MDP Regulatory Insight

Lessons from FDA’s Breast Binder Warning Letters

In December 2025, the FDA issued warning letters to several companies selling breast binders and chest compression garments online.

The agency concluded that marketing claims on company websites, like statements about compressing breast tissue, relieving gender dysphoria, or supporting post-surgical recovery, positioned the products as medical devices under the Federal Food, Drug, and Cosmetic Act.

And because the firms had not registered their establishments or listed the products with FDA, the agency cited them for misbranding.

Product Marketing May Determine Its Regulatory Status

The episode illustrates a core regulatory principle: a product’s regulatory status is often determined by how it is marketed, not by how it looks.

Compression garments may appear to be ordinary apparel, but when claims suggest they treat a condition or affect the body’s structure or function, FDA may classify them as medical devices.

FDA May Face Legal Challenges

A recent legal analysis from industry attorneys at Hyman, Phelps & McNamara suggests the FDA may face challenges over the enforcement approach to breast binders. They note that the warning letters cite only a technical violation (failure to register and list) even though therapeutic binders would normally fall into the lowest-risk device category (Class I, 510(k)-exempt) which does not require establishment registration and product listings on the FDA website.

They also point out that under FDA’s own Regulatory Procedures Manual, warning letters are typically reserved for violations of “regulatory significance,” while registration and listing issues are often resolved through less formal communications.

In short, the attorneys argue that the enforcement action appears driven less by the technical violation and more by the marketing context surrounding gender dysphoria claims.

For manufacturers and retailers, the practical lesson is straightforward. Clothing can become a medical device if it is promoted as solving a health-related problem.

A Strategic Marketing Decision

Companies selling compression garments or similar products must make a strategic decision to market them strictly as apparel with non-medical claims or accept device status and comply with FDA registration and device listing requirements.

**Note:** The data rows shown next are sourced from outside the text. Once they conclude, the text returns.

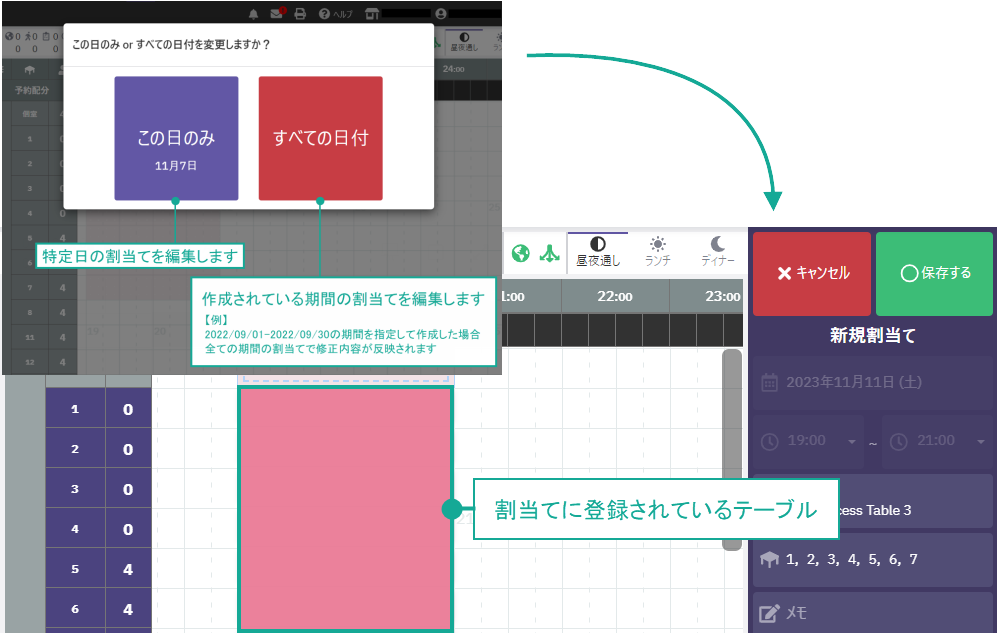Viewport: 997px width, 633px height.
Task: Open the 19:00 start time dropdown
Action: (x=851, y=441)

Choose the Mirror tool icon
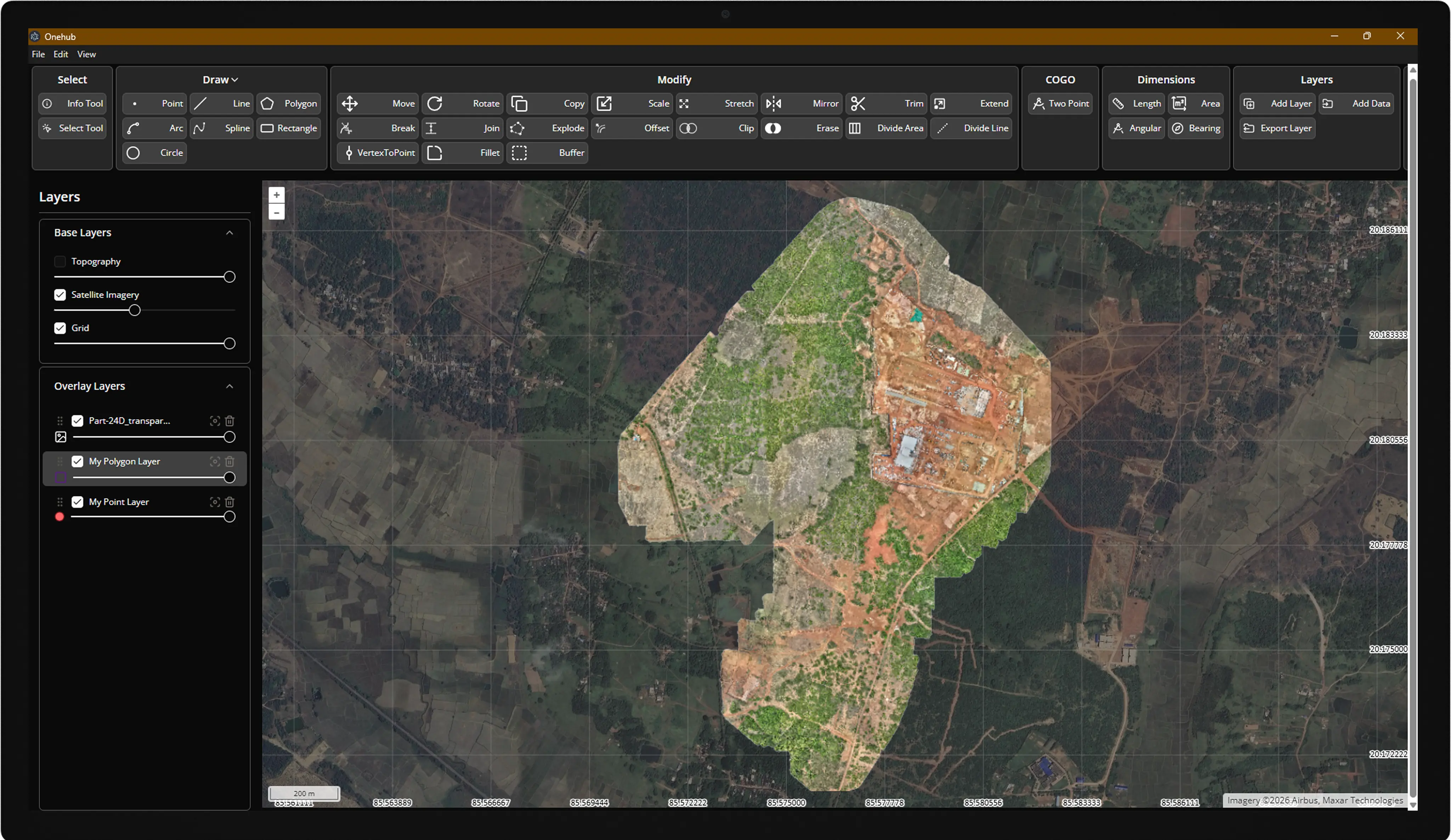(x=773, y=104)
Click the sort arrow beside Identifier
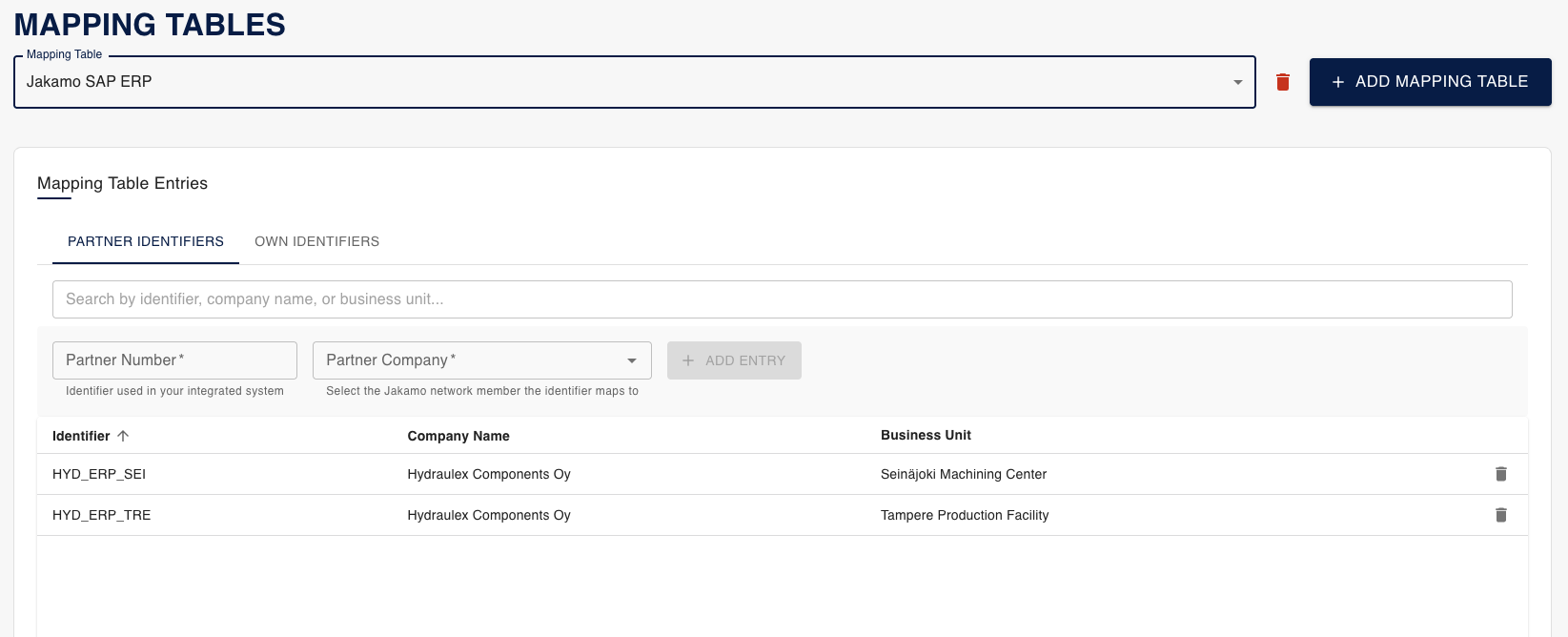The image size is (1568, 637). point(123,436)
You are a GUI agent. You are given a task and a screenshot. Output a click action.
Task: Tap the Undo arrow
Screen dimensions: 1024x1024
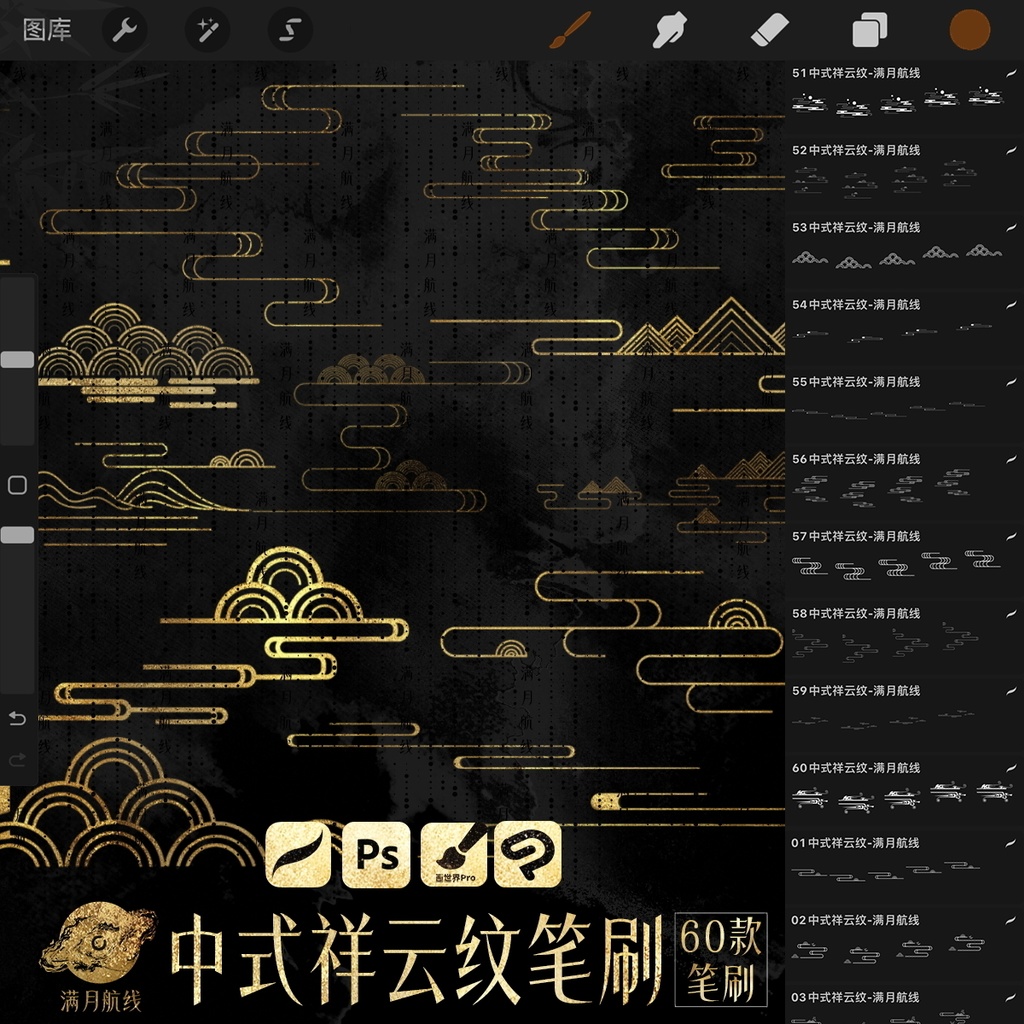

Either path can work, but drifting between the two can invite regulatory scrutiny.

Bottom Line

The warning letters appear to reflect a coordinated enforcement sweep, likely driven by systematic reviews of publicly available website claims. When multiple companies use similar language, particularly around conditions such as gender dysphoria, FDA can quickly identify patterns and apply the same regulatory logic across many sellers at once.

The broader lesson is that regulatory status is often a function of messaging. FDA doesn’t need a product to “look medical” to treat it as a device. A company’s marketing claims can do that for them. For companies selling compression garments or similar products, the key decision is strategic. Either remain clearly in the consumer apparel space by avoiding medical or condition-based claims or accept device status and comply with the associated regulatory requirements.